There are some Wisconsin statues that govern specific medical procedures that grant minors broader consent rights. For example, the statute governing parental consent required prior to abortion defines an emancipated minor as "a minor who is or has been married; a minor who has previously given birth; or a minor who has been freed from the care, custody and control of her parents, with little likelihood of returning to the care, custody and control prior to marriage or researching the age of majority." A minor child, 14 or older, may consent to HIV testing. Minors 12 or older many consent to preventative or treatment services for the abuse of alcohol or other drugs on an outpatient basis, and a minor of any age may consent to testing or treatment for sexually-transmitted infections. If a research study involved only treatment covered by one of these exceptions, it would appear to be appropriate to consider accepting the minor's consent to the research study. It certainly would be appropriate to get the minor's assent to accompany parental consent.
While we generally recognize a minor mother as having the authority to consent to non-research treatment for her child, there is no specific statutory authority acknowledging her right to do so. Therefore, the FDA regulations would appear to allow enrollment of the child of a minor parent in a research study only where both the minor parent and the minor's parent or legal guardian (the grandparents) consent.
- Can children who are in foster care or court custody participate in research?

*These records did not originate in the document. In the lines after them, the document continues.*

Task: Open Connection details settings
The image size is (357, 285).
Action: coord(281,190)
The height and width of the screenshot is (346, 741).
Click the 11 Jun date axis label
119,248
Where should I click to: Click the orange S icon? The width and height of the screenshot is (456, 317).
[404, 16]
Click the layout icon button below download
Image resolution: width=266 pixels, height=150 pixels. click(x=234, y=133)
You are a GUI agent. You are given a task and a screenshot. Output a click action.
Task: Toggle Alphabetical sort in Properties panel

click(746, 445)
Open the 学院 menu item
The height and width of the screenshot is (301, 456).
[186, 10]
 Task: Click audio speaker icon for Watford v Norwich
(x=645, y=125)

OHRP does not have any formal guidance on foster children. As noted in 45 CFR 46.409(b), the IRB shall require appointment of an advocate for each child who is a ward. The advocate shall be an individual who has the background and experience to act, and agrees to act in the best interests of the child. The IRB can place the responsibility of identifying and appointing a foster child advocate on the investigator. The information should be included in the protocol in sufficient detail, including the advocates ongoing involvement with the foster child(ren), that the IRB can make a determination if the plan is adequate to ensure protection of these participants.

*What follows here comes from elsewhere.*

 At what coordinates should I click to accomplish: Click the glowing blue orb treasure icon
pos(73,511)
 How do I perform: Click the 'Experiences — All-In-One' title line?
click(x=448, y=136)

- What is the difference between a protocol deviation, a protocol violation and a protocol exception?
Protocol deviation
Any alteration/modification to the IRB-approved protocol. The protocol includes the detailed protocol, protocol summary, consent form, recruitment materials, questionnaires and any other information relating to the research study.
Protocol exception
Any temporary protocol deviation that is approved by the IRB prior to its initiation, such as enrollment of a subject who does not meet the eligibility criteria. Note: Any permanent change to the protocol constitutes an amendment that must be submitted to the IRB for approval prior to initiation.
Protocol violation
Any protocol deviation that is not approved by the IRB prior to its initiation or implementation.Major violation
A violation that may impact subject safety, affect the integrity of study data and/or affect the subject's willingness to participate in the study.
Minor violation
A violation that does not impact subject safety, compromise the integrity of study data and/or affect the subject's willingness to participate in the study.